Methods: Data and samples: Two non-clinical, community samples of veterans from Chicago (N = 1,294) and San Francisco (N = 686) were used. Male participants (n = 1,665) were selected for inclusion (69.4%; n = 1,155) if they identified types of housing stability or instability during the past three months.
Measures: Homeless experiences were measured by asking participants to indicate the type of places they slept during the past three months (i.e. friend’s home, shelter, outside). Housing items were defined using the Housing and Urban Development definitions of housed, at-risk of homelessness, and literal homelessness. Participants’ responses indicated fluctuations in housing experiences, thereby creating four sub-groups: (a) housing stability included being housed, (b) minimal housing instability included being both housed and at-risk, (c) some housing instability included being housed, at-risk, and literal homelessness, and (d) major housing instability included both at-risk and literal homelessness. Participants were placed in only one sub-group. MSA was evaluated with five items with an endorsement on any one item dichotomized as “yes” for MSA. PTSD was measured by the PCL-5 with a score of 33 or above indicating probable PTSD.

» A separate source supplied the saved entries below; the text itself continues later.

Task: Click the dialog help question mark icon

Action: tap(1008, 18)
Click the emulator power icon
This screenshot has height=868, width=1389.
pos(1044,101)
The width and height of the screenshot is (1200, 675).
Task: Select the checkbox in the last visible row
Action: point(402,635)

Analyses: All analyses were completed in SAS 9.4. Descriptive statistics were used to identify demographic and military-related variable differences between housing stability and instability. A multivariate logistic regression, that included statistically significant co-variates, was used to understand the relationship of housing instability with probable PTSD and the interaction of housing instability and MSA in regard to probable PTSD. The significant interaction of housing instability and MSA was then used to determine predicted odds of probable PTSD.
Results: Chi-square analyses showed significant differences for housing instability compared to housing stability. Among male veterans, multivariate logistic regression analysis showed those who experienced some housing instability (OR = 3.27, 95% CI [2.00, 5.36]; p < .01) and those who experienced major housing instability (OR = 4.54, 95% CI [2.62, 7.86]; p < .001) were more likely to have probable PTSD compared to the housing stability sub-group. Men who experienced some housing instability and MSA had 6.75 the predicted odds of probable PTSD, while those who experienced major housing instability and MSA had 10.28 the predicted odds of probable PTSD.
Conclusions and Implications: Housing instability is associated with clinical levels of PTSD, and the experience of MSA moderates PTSD among male homeless veterans. These findings demonstrate the cumulative effect of housing instability and MSA, as well as highlight the need to assess for MSA among male homeless veterans and provide trauma informed care within homeless services.